▸ Consigne: Extrayez des entrées ci-dessous, s'il vous plaît, toutes les lignes qui contiennent le mot « Instruction », en les recopiant telles quelles.

(Données)
■ ■ ■

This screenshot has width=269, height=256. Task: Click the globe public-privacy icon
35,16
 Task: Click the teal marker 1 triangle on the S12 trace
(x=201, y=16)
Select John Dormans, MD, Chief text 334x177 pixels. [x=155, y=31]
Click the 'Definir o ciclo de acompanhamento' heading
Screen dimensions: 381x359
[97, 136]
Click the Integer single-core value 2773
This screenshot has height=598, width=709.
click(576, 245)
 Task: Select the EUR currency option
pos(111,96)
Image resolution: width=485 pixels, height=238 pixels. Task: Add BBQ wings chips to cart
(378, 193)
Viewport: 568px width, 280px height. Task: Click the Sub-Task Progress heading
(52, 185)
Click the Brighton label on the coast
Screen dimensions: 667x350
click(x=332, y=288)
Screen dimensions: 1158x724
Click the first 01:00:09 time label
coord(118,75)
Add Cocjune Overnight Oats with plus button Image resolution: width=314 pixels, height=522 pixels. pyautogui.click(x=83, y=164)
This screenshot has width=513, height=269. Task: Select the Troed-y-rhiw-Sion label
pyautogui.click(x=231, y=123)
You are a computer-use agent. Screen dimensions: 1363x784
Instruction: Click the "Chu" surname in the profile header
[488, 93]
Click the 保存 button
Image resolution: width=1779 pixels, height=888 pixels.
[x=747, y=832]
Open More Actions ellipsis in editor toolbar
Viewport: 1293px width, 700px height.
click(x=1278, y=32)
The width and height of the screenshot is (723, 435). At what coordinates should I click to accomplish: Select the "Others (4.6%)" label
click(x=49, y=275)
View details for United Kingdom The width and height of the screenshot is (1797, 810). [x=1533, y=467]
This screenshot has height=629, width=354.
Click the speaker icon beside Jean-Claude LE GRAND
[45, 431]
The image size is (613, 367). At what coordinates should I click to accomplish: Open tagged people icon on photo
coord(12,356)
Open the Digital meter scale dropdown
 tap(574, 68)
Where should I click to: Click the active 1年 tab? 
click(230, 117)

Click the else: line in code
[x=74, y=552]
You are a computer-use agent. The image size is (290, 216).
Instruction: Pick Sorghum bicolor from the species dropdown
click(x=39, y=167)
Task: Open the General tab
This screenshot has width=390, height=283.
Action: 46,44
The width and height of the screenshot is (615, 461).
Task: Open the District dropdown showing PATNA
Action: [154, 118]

■ ■ ■

▸ Réponse rédigée:
Instruction: Click the "Chu" surname in the profile header
Instruction: Pick Sorghum bicolor from the species dropdown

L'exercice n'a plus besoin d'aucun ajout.